Toys R Us Acquired by Private Equity
Toys R Us was acquired by a consortium of private equity and real estate firms for $5.7 billion, burdening the company with significant debt.
KB Toys Closure
KB Toys, another long-standing specialty toy retailer, went out of business, highlighting the increasing pressures on dedicated toy stores.
Toys R Us Files for Bankruptcy
Plagued by long-term debt, online competition, and the rise of gaming, Toys R Us filed for Chapter 11 bankruptcy protection.
Toys R Us U.S. Liquidation Announced
Toys R Us announced the liquidation of all its U.S. operations, closing 740 stores and impacting 30,000 jobs, significantly altering the toy retail landscape.
E-commerce Dominance Accelerates
Online sales of toys grew significantly, with NPD Group reporting a 75% year-over-year increase from 2019 to 2020, partly fueled by the pandemic.
Resurgence of Independent Stores and Experiential Retail
Independent and specialty toy retailers found new ways to connect with local families, focusing on unique experiences and community engagement, partly due to supply chain issues favoring in-store selection.
Mastermind Toys Rescued from Bankruptcy
Canadian retailer Mastermind Toys was rescued from bankruptcy, closing 18 stores but preserving 48, highlighting ongoing challenges for mid-sized chains.
U.S. Toy Industry Returns to Growth
After two years of decline, the U.S. toy industry returned to growth in 2025 with dollar sales up 6%, driven by a rebound in demand and higher-value purchases.
Online Sales Dominate Market Share
Online stores captured 58.93% of the toys and games market share in 2025, driven by extensive product selections, competitive pricing, and convenience.
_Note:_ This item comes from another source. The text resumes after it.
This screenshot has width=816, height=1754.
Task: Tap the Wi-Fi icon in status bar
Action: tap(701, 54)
Toys R Us Canada Files for Creditor Protection
Toys R Us Canada filed for creditor protection, having closed 53 stores in the prior two years, with warnings of further closures, indicating continued struggles for the brand.
Lowe's Launches MrBeast Kids Club Workshops
Lowe's announced a new series of in-store MrBeast-inspired Kids Club workshops, offering buildable toy experiences to engage children beyond screens, exemplifying the experiential retail trend.
🔍Deep Dive Analysis
The brick-and-mortar toy store industry has experienced a tumultuous journey over the past few decades, fundamentally reshaped by technological advancements and shifting consumer behaviors. Historically, large toy chains like Toys R Us dominated the market, offering vast selections and creating a destination for children and families. However, this dominance began to erode with the rise of big-box retailers like Walmart and Target in the late 20th century, which used toys as loss leaders to drive foot traffic, making it difficult for dedicated toy stores to compete on price.
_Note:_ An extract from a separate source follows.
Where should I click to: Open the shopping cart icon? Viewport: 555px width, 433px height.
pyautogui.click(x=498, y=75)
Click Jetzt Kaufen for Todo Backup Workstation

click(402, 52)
The advent of e-commerce, particularly Amazon, delivered a significant blow. Online platforms offered unparalleled convenience, broader selections, and competitive pricing, allowing consumers to easily compare prices and shop from home. This shift led to a decline in impulse buys that were once a staple of physical toy stores. The most significant turning point was the bankruptcy and subsequent liquidation of Toys R Us in the U.S. and U.K. in 2018, which sent shockwaves through the entire toy industry. The closure of 735 stores flooded the market with discounted products, further impacting sales for remaining retailers and leaving a void that other general merchandise stores and online platforms quickly filled.
In the wake of these challenges, the narrative of a 'retail apocalypse' for physical stores emerged. However, the industry has shown remarkable adaptability. Independent toy stores, in particular, have found new ways to thrive by emphasizing personalized customer service, curated selections, and community engagement. The COVID-19 pandemic, while initially disruptive, also sparked a renewed interest in physical shopping due to supply chain issues affecting online availability and a desire for in-person experiences. This period saw a surge in toy sales overall, particularly for categories like puzzles and building sets, as families sought entertainment at home.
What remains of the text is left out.